1. yüz (Toplam 1 yüz)

Tanrı olaya el koydu, emperyalizm ve dinciler kaybedecek!

İletiGönderilme zamanı: Pzt May 11, 2020 2:10
gönderen İlteriş Kağan
Yazının başlığına bakıp bu nasıl başlık diyenleri duyabiliyorum. Demek istediğim elbette başka bir şey.
Resim
Önceki yazımda Pavlov’un köpeklerinden bahsetmiş, zil sesini duyduğunda yemek için belirlenmiş yere koşan köpeklerin, barındıkları çiftliğin sel baskınına uğraması sonucu, bir kısmının öldüğünü, kurtulanların ise yaşadıkları travma nedeniyle artık zil sesine bir tepki vermediğini ifade etmiştim.
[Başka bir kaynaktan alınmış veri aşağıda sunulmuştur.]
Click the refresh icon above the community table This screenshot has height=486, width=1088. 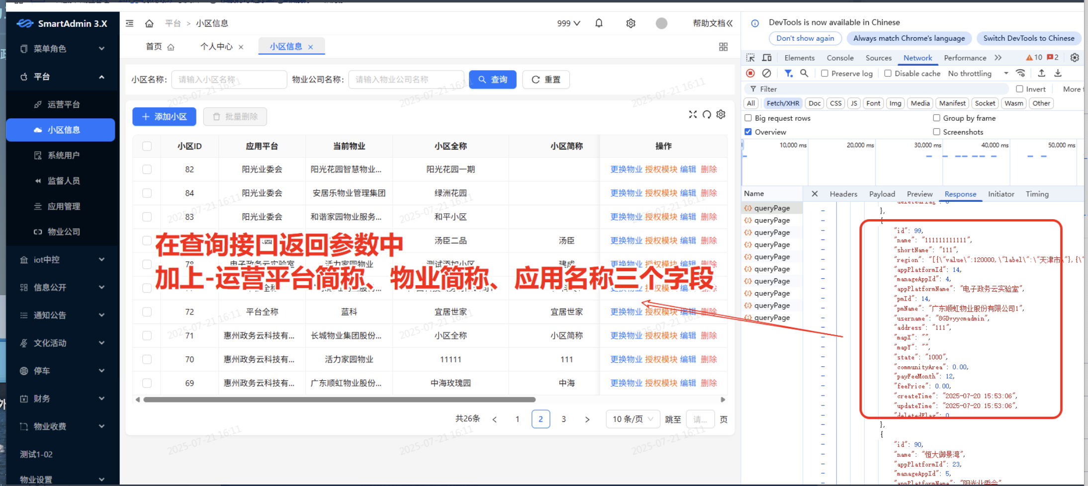point(707,114)
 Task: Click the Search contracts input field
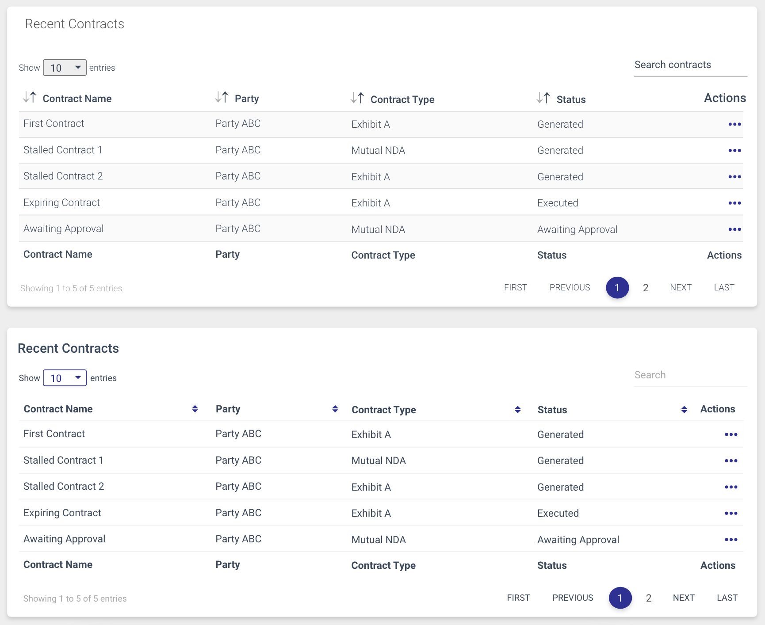click(690, 65)
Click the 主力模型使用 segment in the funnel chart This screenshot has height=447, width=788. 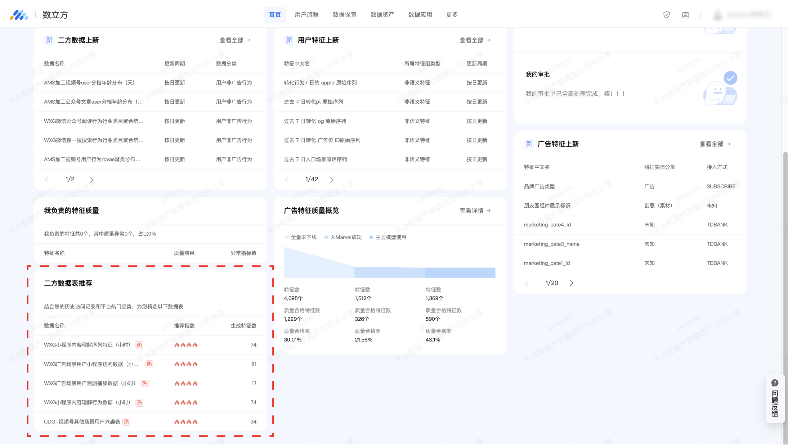coord(460,272)
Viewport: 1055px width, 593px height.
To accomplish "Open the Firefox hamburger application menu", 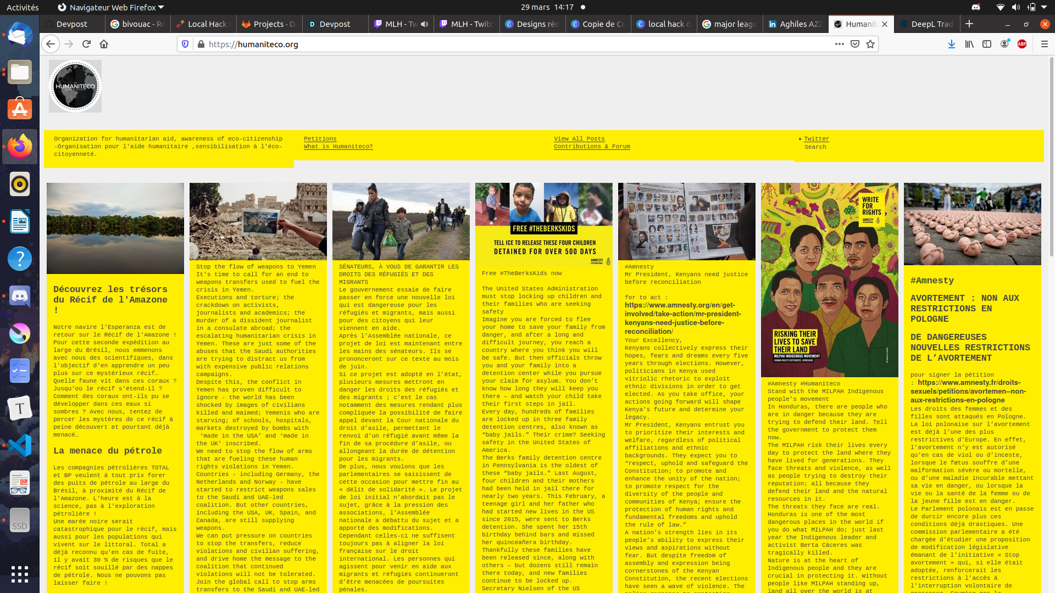I will pos(1044,44).
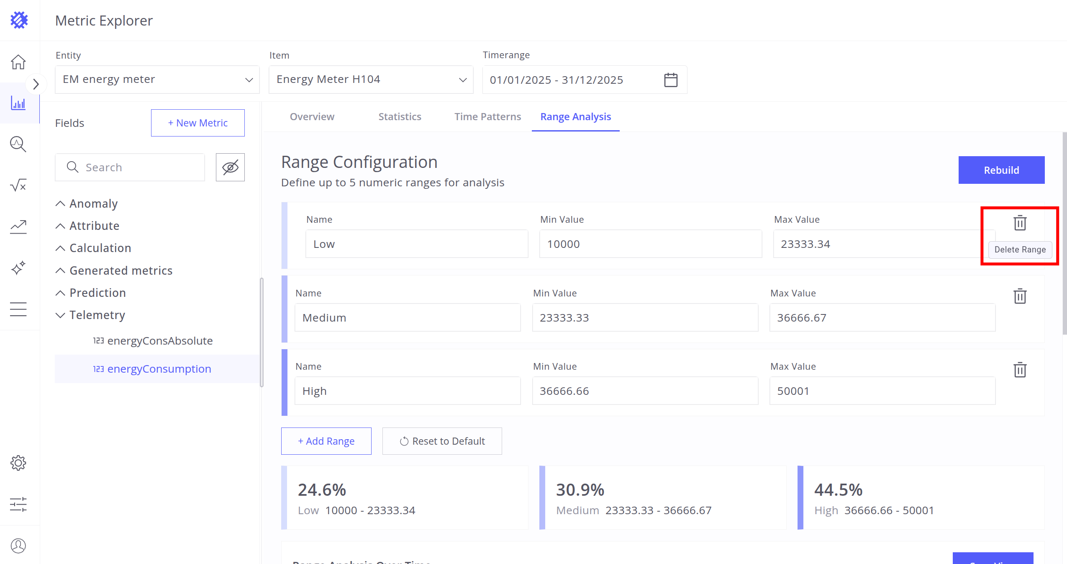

Emperyalist ülkelerin halkları da kendi ülkelerinin sahip oldukları yüksek teknolojiye, bunca gelişmişliklerine rağmen bir virüs karşısındaki acziyetlerini gördüğünü ifade etmiştim.

Çok açık ki, Kovid-19 isimli virüs, özellikle batılı emperyalist ülkelerde yaşayan insanların güçlü gördükleri devletlerine olan güveni sarstı. Hatta travma yaşattı.

Bu anlamda emperyalizm, küreselciler çok ciddi itibar ve güç kaybetti.

Sadece onlar mı?

***

Din eksenli düşünen, din eksenli hareket eden, böylesi bir iklimde yaşayan insanlar, toplumlar, gerçekliğini kaybederek, dinin her şeye yeteceğini iddia edenler de bu süreçte inanırlıklarını kaybettiler daha da kaybedecekler.

Kovid-19 sonrası süreçte de öyle şeyler yapıyorlar ki toplumun onlara karşı tavır almasına, öfkelenmesine sebep oluyorlar.

Örneğin İsrail’de Kovid-19 sonrası salgının önlenmesi maksatlı ibadethanelerin kapatılmasına karşı çıkan, bu anlamda güvenlik güçleriyle karşı karşıya gelen radikal dinci Yahudi toplumu yüzünden Kovid-19 virüsünün ülkede yayıldığı ifade ediliyor.

Ha keza Hristiyan ülkelerin bir kısmında da benzer tartışmalar oluyor.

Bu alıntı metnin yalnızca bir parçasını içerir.